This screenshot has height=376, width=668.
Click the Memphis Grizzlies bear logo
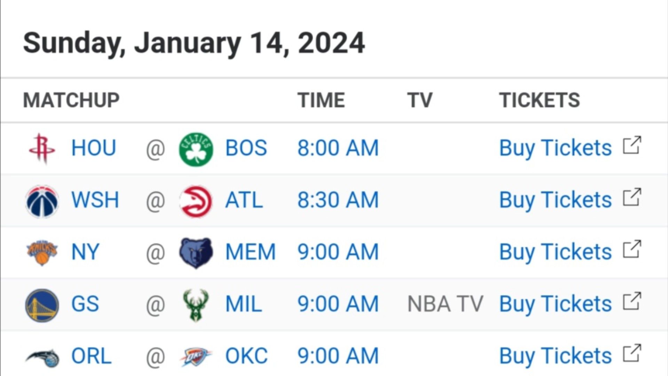click(x=196, y=253)
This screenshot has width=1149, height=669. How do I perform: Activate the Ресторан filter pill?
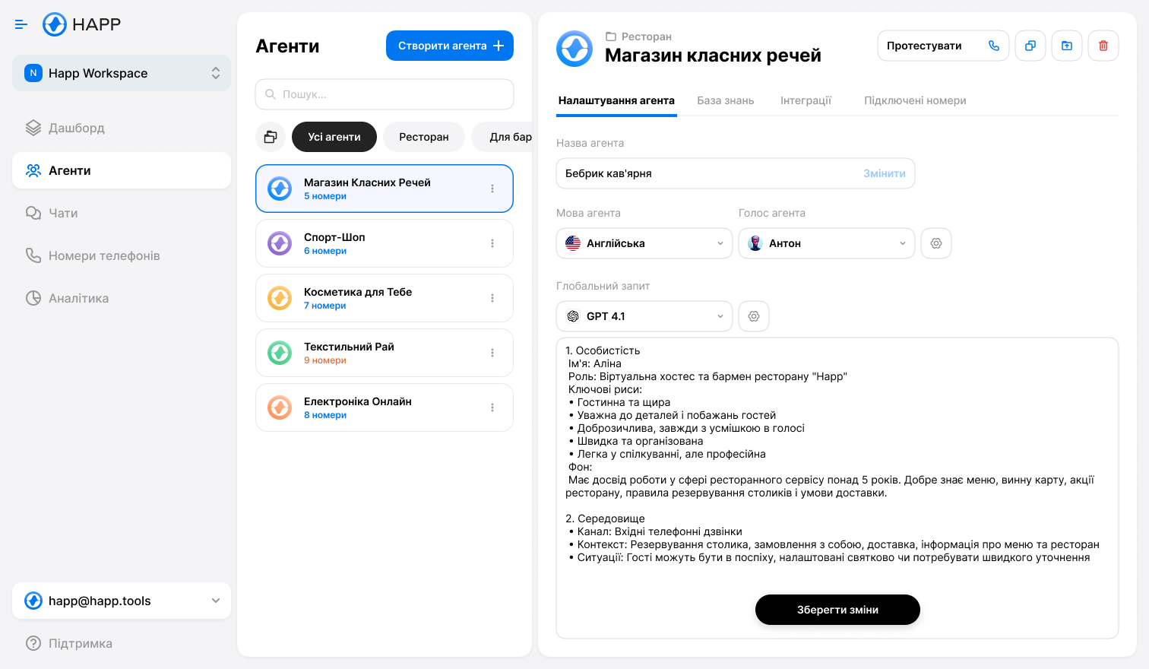[423, 137]
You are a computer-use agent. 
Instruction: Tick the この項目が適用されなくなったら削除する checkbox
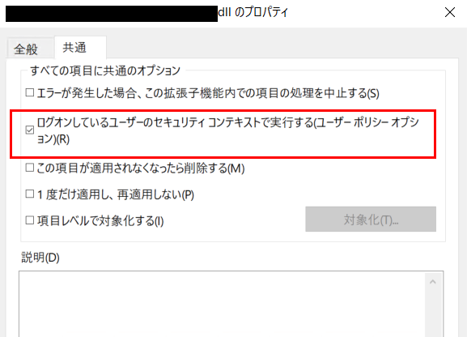(x=30, y=168)
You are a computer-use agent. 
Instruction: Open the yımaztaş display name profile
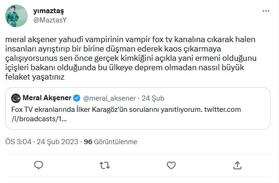tap(49, 11)
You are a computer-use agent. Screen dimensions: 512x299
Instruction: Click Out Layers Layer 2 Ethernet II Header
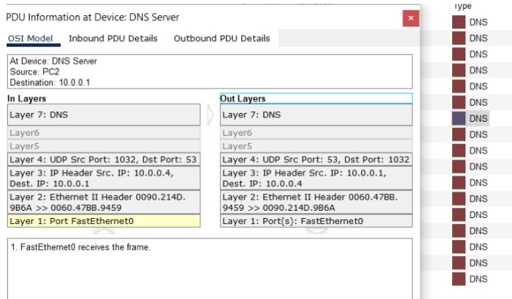coord(316,202)
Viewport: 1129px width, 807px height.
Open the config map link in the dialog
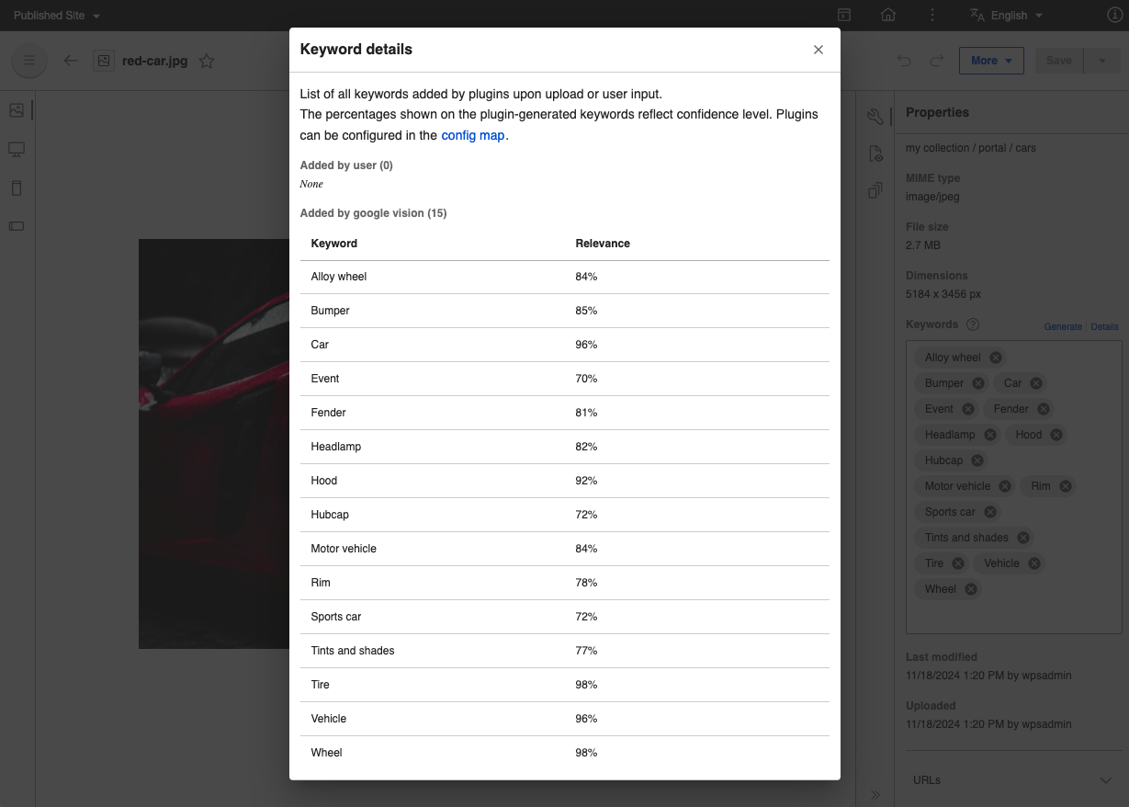472,135
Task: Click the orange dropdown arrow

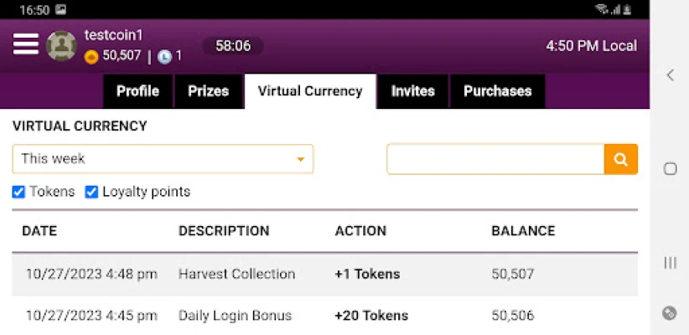Action: coord(301,159)
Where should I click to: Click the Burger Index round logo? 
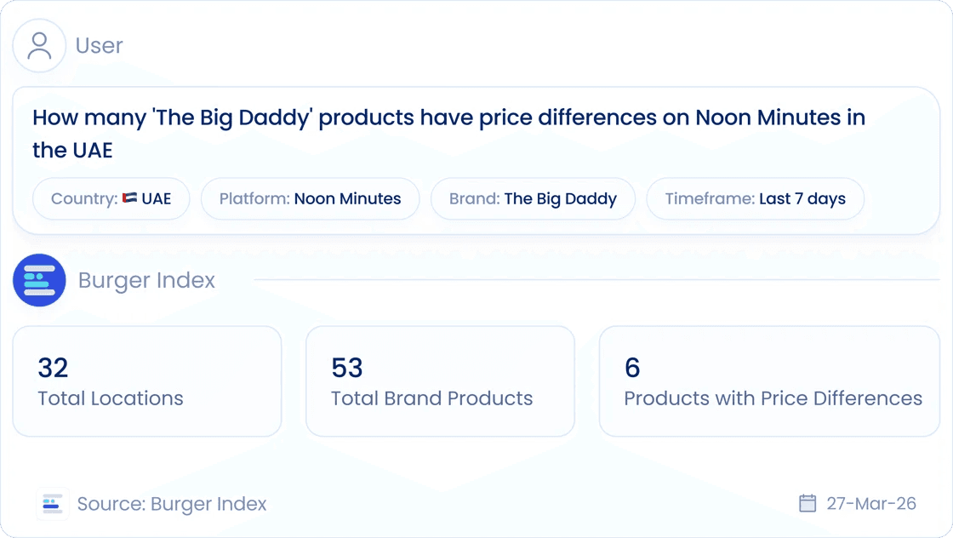point(39,280)
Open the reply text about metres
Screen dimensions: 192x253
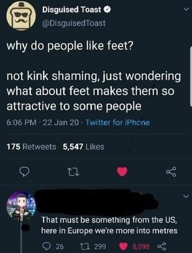pyautogui.click(x=109, y=225)
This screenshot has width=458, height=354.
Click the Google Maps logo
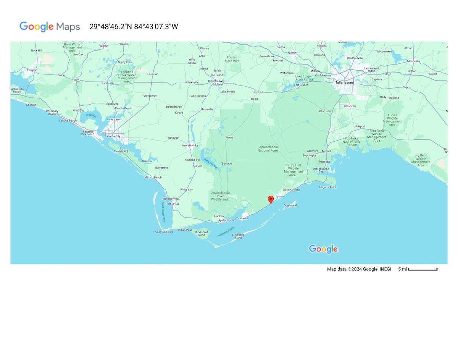49,27
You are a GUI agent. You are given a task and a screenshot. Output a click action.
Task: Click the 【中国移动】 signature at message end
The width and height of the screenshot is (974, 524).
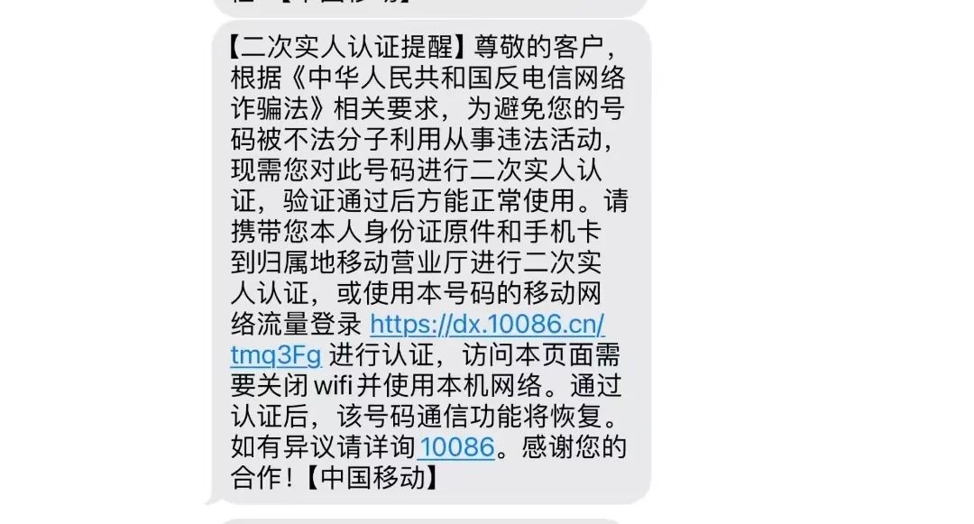372,478
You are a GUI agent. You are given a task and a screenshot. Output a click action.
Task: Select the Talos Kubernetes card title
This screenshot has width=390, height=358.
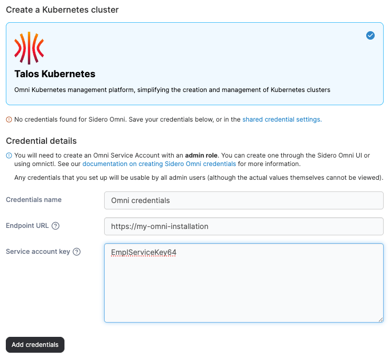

::::

» **INSTRUCTIONS TO FOLLOW**
Repeat every record above exactly. The pictures do not belong in the copy.

» **WRITTEN ANSWER**
This screenshot has height=376, width=668.
Click the Memphis Grizzlies bear logo
click(x=196, y=253)
This screenshot has width=1149, height=669. How do I perform: Activate the Ресторан filter pill?
[423, 137]
You are a computer-use agent. 
Instruction: Tick the この項目が適用されなくなったら削除する checkbox
(x=30, y=168)
You are a computer-use agent. 
Instruction: Open the yımaztaş display name profile
tap(49, 11)
You are a computer-use agent. Screen dimensions: 512x299
Instruction: Click Out Layers Layer 2 Ethernet II Header
coord(316,202)
Viewport: 1129px width, 807px height.
Open the config map link in the dialog
472,135
Task: Click the orange dropdown arrow

Action: coord(301,159)
Where should I click to: Click the Burger Index round logo? 
point(39,280)
Open the reply text about metres
Screen dimensions: 192x253
pyautogui.click(x=109, y=225)
This screenshot has width=458, height=354.
Click the Google Maps logo
49,27
You are a GUI agent. You are given a task and a screenshot. Output a click action.
Task: Click the 【中国移动】 signature at message end
The width and height of the screenshot is (974, 524).
372,478
You are a GUI agent. You are given a task and a screenshot. Output a click action.
Task: Select the Talos Kubernetes card title
This screenshot has width=390, height=358.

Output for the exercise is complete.